İnsan susarak sever mi?
Sever illaki.
Yana yakıla sever, düşe kalka, ite kalka…
En zoru da bu olsa gerek sevmenin.
Sana bakıyor ama söyleyemiyor dudağında
takılı kalan sevmeyi.
Seni duyuyor ama sana seslenemiyor.
Bir dokunumluk mesafede ama dokunamıyor.
-
Bazen
susarak da sever insan. Öylesine süslü kelimelere ve cafcaflı cümlelere gerek
duymadan… Ama derinden ve içten… Bazen kulağını dayarsın toprağa, sesi gelir
yer altı nehirlerinin. Şırıl şırıl akar ama göremezsin. Sadece duyarsın suyun
sesini. İşte sana içten içe akan yer altı nehriyim ve içten içe kaynayan
yanardağım. Sana bunu söylemesem bile sen o suyun sesinden ve o yanardağın
ateşinden anlarsın hislerimi. Nasıl da coşkun olduğumu sana ve nasıl da yangın…

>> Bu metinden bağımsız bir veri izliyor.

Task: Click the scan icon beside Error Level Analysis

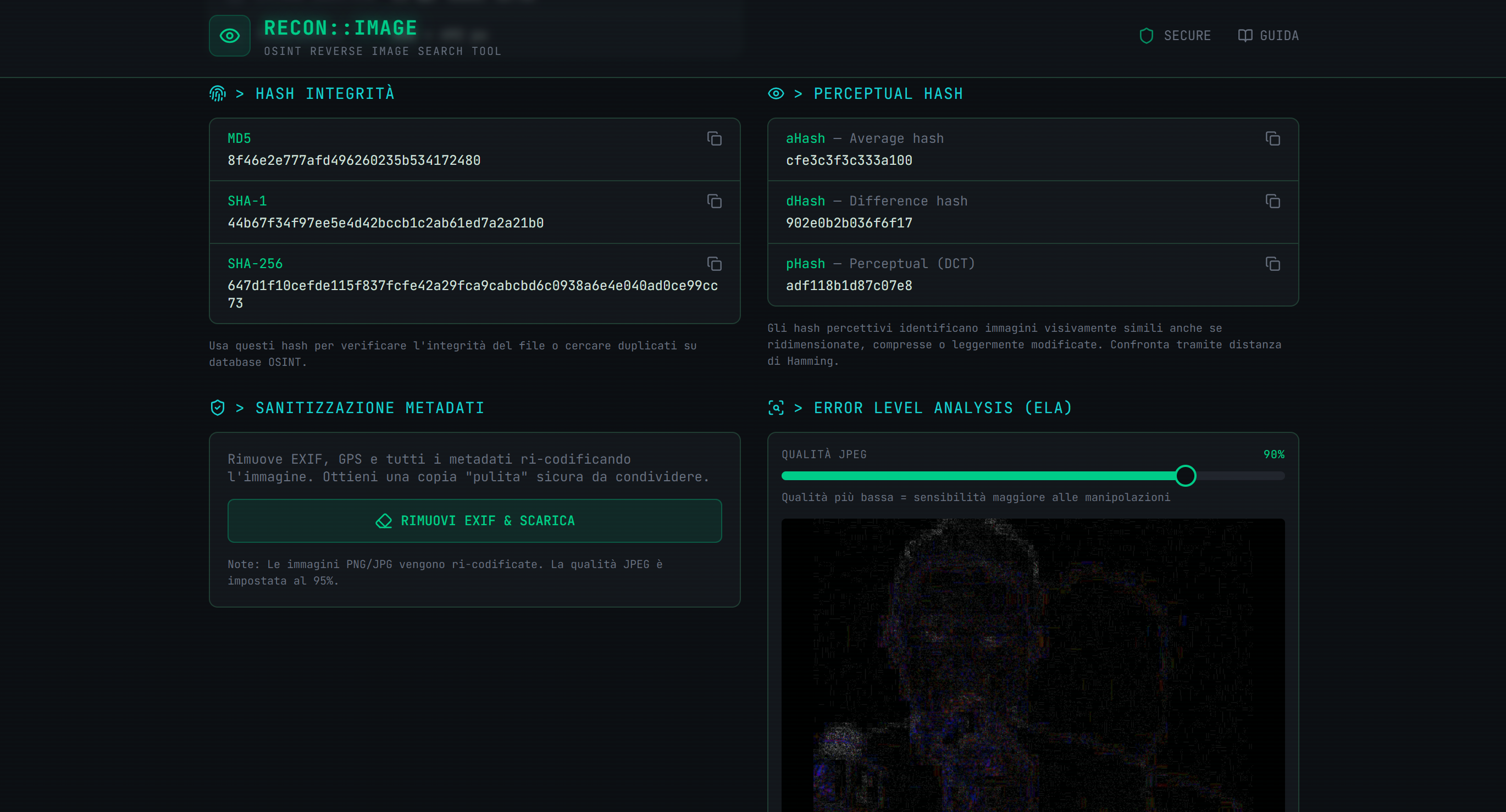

İşte içinde sakladığı her şey var bu
susuşta.
Özlem deseniz okyanus misali.
Sevgi deseniz gökteki yıldız sayısınca.
-
Bir kalp
ağrısı gibi mi? dedim. “Titreyen
alev gibi mi yoksa?”
Yine en güzel susuşunu gösterdi bana.
Hiç böylesine sessiz sevilmemiştim.
Hissettim bunu.
Göğe baktı.
Sonra gözlerime baktı.
Yüreğime ılık bir şeyler aktı onun
gözlerinden sanki.
Bazen susarak da insan hisseder
sevildiğini.
Önemsendiğini görür.
Sarıldığını sımsıkı…
-
Rabbim
öleceksem tam da bu anda ölmeliyim. dedim kendi kendime. Mutlu olduğumu
hissettiğim nadir anların birinde…
-
Çok
sustum sana, bu çok susamak gibi bir şey. Kavrulmak gibi, çatlamak… Ama bilmen
gereken şu ki muhteşem duygular besliyorum sana karşı. Belki de bunları ifade
edecek kelimem yok. Sebebi bu olabilir suskunluğumun.
Sen sus dedim bana, susa…
Öyle ya da böyle…
Eksik olma benden, çünkü ben o kadar çoğum
ki sana.
O kadar yoğunum ki!
Düşsen içimdeki aşk denizine boğulursun.
Kapılsan içimdeki sen rüzgârına uçarsın.
Değsen bendeki sen ateşine kül olursun.
Sen sus bana ama severek sus!
Hissederek beni…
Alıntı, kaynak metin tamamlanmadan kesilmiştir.